(Elenco dei compiti):
- 1) Trascrivi fedelmente dalla recensione il passo che si apre con le parole contenenti "Certezza che si" e si chiude con "metal in particolare.".
- 2) Secondo la recensione, su che cosa si fonda la certezza dell'appuntamento discografico con i Lay Down Rotten? Rispondi in una o tre frasi al massimo.

(Articolo):
········

Recensione: Mask Of Malice
Con la puntualità di un cronometro svizzero, i Lay Down Rotten tornano sul mercato con “Mask Of Malice”, sesto full-length di una serie rilasciata – appunto – con costante regolarità. Anche se l’intervallo dal precedente “Gospel Of The Wretched” (2009) è invero più dilatato del solito (da tener conto della sostituzione del chitarrista Daniel Jakobi con il collega Daniel Seifert, l’anno scorso), l’appuntamento discografico con i tedeschi è una certezza irrinunciabile, almeno per la leggendaria label statunitense Metal Blade Records.
Certezza che si fonda su un rigore stilistico senza compromessi: Jost Kleinert e compagni macinano, sin dagli esordi (1999), un death metal che fa della potenza esagerata ma controllata il proprio cavallo di battaglia. L’esser così monolitici nella propria idea musicale se da un lato regala una tranquillizzante sensazione di stabilità artistica, dall’altro non pone molte premesse per evoluzioni e/o sperimentazioni varie. Tali facce della stessa medaglia rappresentano un po’ la croce e delizia di molte band definibili ‘senza compromessi’, fra le quali spiccano, proprio, i Lay Down Rotten. Attenzione, però: questa prerogativa non è detto che sia da valutarsi negativamente. È un dato di fatto e in tal modo va affrontato, demandandone il relativo giudizio ai propri gusti personali e alla filosofia con la quale si affronta la questione musicale in generale, death metal in particolare.

········

(Record del dataset):
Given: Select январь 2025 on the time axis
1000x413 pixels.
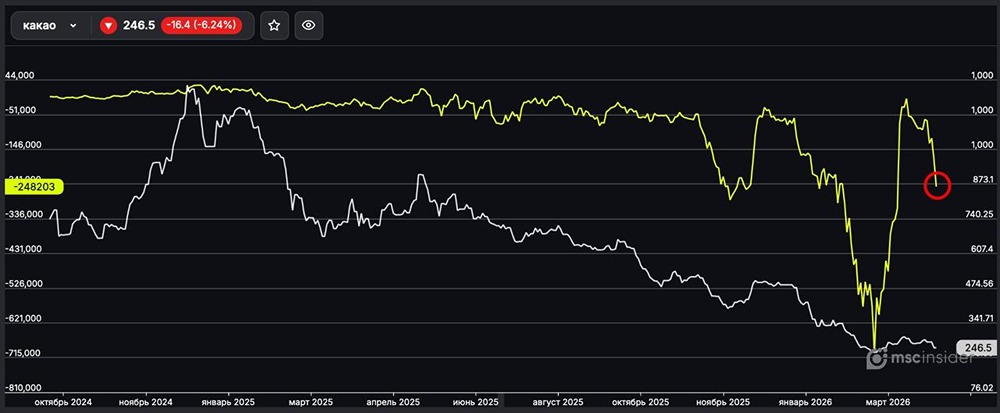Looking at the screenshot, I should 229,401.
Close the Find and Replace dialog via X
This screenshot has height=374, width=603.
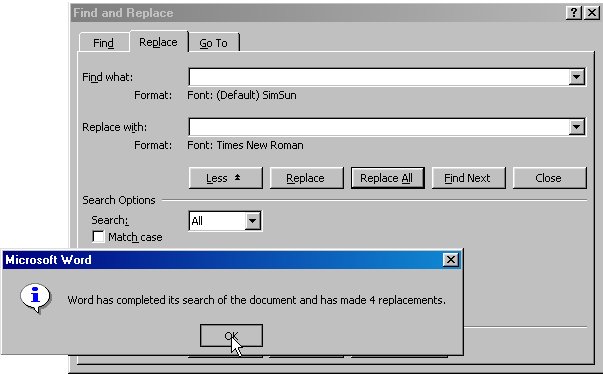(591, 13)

········

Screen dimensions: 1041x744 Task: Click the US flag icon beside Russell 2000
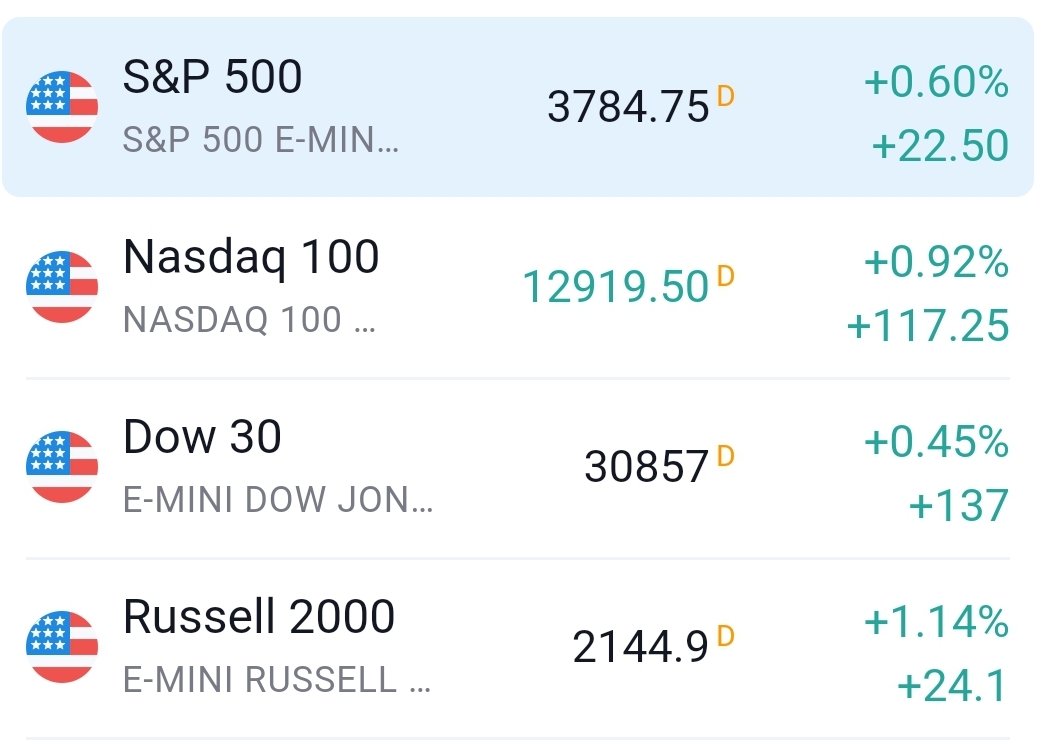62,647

········

(Risultati finali):
- 1)
Certezza che si fonda su un rigore stilistico senza compromessi: Jost Kleinert e compagni macinano, sin dagli esordi (1999), un death metal che fa della potenza esagerata ma controllata il proprio cavallo di battaglia. L’esser così monolitici nella propria idea musicale se da un lato regala una tranquillizzante sensazione di stabilità artistica, dall’altro non pone molte premesse per evoluzioni e/o sperimentazioni varie. Tali facce della stessa medaglia rappresentano un po’ la croce e delizia di molte band definibili ‘senza compromessi’, fra le quali spiccano, proprio, i Lay Down Rotten. Attenzione, però: questa prerogativa non è detto che sia da valutarsi negativamente. È un dato di fatto e in tal modo va affrontato, demandandone il relativo giudizio ai propri gusti personali e alla filosofia con la quale si affronta la questione musicale in generale, death metal in particolare.

- 2) Si fonda su un rigore stilistico senza compromessi. Fin dagli esordi, nel 1999, Jost Kleinert e compagni suonano un death metal che ha come punto di forza una potenza esagerata ma controllata.